Concerns raised about the use of plastic bullets
THE use of plastic bullets and water cannon by police during street violence this week has been described as "an alarming development".
Police have confirmed that six plastic bullets were fired during serious rioting in west Belfast on Wednesday.
Trouble flared between nationalist and loyalist youths at the Lanark Way peaceline with both factions also turning on PSNI officers on the same night.
The following evening police also used water cannon and deployed dogs against nationalist youths who attacked them in the Springfield Road area of west Belfast.
It has been reported that many of those taking part in the disorder were children.
During the Troubles 17 people, including children, were killed by plastic bullets fired by the security forces.
Relatives for Justice chief executive Mark Thompson, who has campaigned on the issue, said "plastic bullets have no role whatsoever as part of a modern police service".
“The forms of plastic bullets in the armoury of the PSNI have not been tested for their impact on children.
"It has been widely reported that the area where they were fired was filled with children."
Mr Thompson said plastic bullets are "not suitable for crowd control".

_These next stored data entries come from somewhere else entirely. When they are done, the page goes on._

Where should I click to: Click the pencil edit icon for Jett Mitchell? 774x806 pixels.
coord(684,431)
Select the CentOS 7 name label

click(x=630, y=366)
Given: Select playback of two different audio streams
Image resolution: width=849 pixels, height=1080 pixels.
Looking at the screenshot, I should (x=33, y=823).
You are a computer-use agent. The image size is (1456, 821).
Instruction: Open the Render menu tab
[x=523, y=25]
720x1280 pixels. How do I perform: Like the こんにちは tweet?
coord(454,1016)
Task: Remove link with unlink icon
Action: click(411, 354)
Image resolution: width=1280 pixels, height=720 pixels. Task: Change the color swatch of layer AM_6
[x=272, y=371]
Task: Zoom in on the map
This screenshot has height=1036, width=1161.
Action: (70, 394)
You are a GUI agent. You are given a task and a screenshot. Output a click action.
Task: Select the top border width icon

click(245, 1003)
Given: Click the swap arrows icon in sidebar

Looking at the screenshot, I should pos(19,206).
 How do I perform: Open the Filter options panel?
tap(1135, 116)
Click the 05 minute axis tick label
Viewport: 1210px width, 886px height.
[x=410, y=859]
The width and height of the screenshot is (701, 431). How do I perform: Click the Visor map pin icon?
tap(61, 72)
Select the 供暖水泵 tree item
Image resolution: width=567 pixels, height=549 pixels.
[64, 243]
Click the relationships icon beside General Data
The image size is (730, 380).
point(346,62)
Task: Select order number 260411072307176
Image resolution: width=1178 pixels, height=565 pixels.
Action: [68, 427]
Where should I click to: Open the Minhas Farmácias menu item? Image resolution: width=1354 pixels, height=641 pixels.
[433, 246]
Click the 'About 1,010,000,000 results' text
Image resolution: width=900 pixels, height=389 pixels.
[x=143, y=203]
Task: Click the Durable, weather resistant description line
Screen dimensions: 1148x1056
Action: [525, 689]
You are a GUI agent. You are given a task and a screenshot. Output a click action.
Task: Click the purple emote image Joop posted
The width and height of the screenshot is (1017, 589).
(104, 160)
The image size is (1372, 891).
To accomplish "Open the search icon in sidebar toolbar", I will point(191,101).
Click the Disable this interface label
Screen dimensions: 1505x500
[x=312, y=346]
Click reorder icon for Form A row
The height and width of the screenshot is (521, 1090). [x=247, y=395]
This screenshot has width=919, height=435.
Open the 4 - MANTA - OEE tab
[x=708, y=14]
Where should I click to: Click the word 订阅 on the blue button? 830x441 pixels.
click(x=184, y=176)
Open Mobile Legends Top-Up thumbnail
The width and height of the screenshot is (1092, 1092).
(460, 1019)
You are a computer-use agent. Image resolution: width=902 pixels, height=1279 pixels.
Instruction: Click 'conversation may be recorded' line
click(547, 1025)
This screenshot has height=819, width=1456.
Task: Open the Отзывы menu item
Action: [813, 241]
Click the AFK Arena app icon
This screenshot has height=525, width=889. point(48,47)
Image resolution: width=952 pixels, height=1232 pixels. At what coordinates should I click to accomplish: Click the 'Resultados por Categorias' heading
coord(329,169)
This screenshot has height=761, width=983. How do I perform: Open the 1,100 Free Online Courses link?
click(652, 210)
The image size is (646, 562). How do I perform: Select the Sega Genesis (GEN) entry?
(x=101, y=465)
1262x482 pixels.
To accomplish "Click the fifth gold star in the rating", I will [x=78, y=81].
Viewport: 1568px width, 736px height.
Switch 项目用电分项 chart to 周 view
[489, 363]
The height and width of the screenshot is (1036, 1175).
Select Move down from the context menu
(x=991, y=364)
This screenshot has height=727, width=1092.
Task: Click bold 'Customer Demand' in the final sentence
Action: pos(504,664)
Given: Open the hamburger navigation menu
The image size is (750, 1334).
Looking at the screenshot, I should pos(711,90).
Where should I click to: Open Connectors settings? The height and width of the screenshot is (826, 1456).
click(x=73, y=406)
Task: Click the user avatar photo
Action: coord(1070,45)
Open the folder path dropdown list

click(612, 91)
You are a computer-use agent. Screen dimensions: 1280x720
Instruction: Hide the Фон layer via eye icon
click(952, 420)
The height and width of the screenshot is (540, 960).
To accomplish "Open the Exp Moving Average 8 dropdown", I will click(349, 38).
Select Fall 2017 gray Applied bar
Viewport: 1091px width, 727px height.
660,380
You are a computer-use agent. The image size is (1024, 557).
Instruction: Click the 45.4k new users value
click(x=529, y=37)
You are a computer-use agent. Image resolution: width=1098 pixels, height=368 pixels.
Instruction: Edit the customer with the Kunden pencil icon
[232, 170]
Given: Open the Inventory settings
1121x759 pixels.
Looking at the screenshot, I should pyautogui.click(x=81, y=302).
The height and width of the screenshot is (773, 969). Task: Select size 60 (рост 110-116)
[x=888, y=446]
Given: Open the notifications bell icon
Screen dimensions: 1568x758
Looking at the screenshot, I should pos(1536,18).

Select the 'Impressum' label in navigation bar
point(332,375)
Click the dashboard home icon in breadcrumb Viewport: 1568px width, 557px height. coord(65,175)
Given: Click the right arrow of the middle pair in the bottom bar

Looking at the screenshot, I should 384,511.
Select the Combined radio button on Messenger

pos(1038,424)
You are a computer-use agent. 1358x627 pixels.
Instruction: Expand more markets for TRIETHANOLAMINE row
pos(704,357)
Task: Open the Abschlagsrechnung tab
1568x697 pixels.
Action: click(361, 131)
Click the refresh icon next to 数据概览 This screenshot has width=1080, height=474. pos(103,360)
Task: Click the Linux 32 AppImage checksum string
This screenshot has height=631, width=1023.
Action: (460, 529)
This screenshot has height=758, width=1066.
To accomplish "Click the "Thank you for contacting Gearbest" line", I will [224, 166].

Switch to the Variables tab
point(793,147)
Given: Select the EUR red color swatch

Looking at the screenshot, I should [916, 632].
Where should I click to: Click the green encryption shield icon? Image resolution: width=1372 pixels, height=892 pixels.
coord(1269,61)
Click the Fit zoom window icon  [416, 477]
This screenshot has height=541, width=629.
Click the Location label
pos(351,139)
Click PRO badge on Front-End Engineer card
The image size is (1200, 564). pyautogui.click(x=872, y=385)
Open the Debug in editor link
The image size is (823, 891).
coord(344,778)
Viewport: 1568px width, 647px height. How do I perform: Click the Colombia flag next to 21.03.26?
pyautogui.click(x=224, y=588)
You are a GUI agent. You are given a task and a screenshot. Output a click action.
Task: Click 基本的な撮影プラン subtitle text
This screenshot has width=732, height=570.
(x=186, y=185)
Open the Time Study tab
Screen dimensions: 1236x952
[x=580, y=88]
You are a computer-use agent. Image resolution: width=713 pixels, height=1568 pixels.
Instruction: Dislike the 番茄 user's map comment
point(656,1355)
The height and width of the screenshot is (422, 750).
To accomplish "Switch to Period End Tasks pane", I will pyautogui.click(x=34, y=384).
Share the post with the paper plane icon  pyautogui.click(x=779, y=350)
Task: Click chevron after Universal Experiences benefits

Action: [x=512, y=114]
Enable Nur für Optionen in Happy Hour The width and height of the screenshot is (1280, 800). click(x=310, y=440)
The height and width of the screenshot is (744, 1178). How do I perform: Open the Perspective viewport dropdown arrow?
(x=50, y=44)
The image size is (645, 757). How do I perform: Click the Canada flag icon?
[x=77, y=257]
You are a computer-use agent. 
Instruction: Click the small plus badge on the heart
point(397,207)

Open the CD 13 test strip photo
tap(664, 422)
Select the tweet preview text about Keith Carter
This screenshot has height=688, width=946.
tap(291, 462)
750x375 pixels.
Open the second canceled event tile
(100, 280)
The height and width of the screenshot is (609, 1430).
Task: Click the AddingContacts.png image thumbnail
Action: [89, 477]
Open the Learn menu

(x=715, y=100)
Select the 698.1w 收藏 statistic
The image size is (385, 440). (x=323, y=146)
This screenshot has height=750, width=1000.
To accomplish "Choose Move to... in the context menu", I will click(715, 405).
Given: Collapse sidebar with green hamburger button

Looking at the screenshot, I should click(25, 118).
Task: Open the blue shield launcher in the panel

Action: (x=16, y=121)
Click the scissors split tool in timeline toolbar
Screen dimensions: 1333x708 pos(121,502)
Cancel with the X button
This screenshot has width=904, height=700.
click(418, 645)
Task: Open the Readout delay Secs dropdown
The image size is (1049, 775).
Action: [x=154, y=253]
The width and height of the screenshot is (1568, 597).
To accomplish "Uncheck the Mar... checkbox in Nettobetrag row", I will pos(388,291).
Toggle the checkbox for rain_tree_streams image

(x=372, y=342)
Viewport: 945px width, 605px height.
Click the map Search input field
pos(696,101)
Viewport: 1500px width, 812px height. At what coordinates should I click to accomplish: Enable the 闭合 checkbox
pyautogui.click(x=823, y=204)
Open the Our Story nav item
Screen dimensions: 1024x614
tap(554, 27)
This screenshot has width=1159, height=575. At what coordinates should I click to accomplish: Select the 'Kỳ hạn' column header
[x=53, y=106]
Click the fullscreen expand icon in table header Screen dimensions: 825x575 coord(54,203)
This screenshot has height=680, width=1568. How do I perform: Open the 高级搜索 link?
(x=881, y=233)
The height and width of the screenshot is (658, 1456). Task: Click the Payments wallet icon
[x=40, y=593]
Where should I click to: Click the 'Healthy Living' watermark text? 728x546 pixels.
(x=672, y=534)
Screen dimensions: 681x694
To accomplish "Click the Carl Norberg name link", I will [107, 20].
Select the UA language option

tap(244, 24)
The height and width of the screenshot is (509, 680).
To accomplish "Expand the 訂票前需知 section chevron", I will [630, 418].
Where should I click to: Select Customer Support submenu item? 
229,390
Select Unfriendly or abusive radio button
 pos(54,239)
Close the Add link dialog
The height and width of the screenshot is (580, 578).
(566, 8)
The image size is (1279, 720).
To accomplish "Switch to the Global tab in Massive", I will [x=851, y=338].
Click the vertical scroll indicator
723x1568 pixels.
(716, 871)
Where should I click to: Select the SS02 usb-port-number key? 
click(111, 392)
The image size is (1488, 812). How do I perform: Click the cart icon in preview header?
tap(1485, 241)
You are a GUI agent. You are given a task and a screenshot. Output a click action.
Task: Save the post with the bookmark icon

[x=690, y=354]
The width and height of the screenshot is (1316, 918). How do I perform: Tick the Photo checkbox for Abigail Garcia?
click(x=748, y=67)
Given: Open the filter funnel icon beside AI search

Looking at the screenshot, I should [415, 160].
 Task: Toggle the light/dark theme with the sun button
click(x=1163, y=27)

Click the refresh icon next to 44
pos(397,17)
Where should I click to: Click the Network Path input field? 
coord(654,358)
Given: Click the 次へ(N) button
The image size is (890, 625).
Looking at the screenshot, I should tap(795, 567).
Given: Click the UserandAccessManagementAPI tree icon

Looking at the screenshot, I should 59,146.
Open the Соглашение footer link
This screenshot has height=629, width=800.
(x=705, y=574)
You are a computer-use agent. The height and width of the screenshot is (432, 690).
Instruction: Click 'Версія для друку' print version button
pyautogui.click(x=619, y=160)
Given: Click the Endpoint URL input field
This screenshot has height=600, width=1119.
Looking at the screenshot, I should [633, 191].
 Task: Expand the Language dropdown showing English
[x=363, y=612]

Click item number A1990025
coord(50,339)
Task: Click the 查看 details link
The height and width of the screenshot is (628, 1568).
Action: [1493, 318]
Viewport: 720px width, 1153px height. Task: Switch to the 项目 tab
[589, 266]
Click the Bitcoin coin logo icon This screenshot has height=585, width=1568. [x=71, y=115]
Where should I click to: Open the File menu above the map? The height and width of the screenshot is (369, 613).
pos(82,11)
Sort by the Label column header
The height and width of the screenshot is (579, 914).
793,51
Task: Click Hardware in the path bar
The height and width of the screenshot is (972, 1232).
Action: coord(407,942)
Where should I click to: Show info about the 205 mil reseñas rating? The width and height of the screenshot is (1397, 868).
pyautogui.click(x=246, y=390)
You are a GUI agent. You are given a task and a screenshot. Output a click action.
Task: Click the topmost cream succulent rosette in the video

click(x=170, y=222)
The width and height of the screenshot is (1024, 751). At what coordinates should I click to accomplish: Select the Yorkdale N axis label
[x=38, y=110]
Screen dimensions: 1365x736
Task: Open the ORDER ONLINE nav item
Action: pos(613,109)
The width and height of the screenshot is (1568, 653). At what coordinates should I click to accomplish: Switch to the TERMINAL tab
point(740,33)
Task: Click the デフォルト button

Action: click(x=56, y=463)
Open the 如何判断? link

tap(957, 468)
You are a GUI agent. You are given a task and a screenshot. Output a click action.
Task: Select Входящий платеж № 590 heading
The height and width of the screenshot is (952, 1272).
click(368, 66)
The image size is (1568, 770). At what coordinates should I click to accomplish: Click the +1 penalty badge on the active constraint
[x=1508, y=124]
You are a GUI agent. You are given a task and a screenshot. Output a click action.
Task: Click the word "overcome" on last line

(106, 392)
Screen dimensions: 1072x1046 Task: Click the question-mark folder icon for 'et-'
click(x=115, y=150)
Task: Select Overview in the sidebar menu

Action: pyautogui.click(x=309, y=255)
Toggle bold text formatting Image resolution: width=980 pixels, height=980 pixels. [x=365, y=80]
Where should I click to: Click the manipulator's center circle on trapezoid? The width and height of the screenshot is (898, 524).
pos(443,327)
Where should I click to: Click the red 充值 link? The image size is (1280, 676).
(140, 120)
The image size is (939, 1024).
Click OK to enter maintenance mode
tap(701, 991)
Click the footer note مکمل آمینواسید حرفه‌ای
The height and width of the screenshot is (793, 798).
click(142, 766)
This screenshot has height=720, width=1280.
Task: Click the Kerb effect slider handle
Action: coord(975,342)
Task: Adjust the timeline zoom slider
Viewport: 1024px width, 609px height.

“Plastic bullets are not used on the island of Britain or any other part of the jurisdiction," he said.
He added that they should be "removed and banned from the PSNI forthwith" and that RFJ will "continue to monitor their use by the PSNI and will engage with domestic and international oversight bodies to this end".
Amnesty international has also raised concerns.
Northern Ireland Programme Director Patrick Corrigan, said "police using water cannons and plastic bullets is an extremely alarming development, particularly if deployed against children".
“The public disorder of the last week has brought serious risks to life and limb, and the police must be able to carry out their duty to protect the public," he said.
"It is an unenviable task, and it is distressing to hear so many officers have already been injured in the line of duty."
He added that the use of plastic bullets presents risks.
"With so many children on the streets, and the risk of serious injury via direct hit or ricochet, there is a significant risk in their use in current circumstances," he said.
“Water cannons are inherently indiscriminate and have the potential of causing serious injury and even death."
He added that "all such uses of force will require investigation by the Police Ombudsman for Northern Ireland.”
The PSNI did not respond at the time of going to print.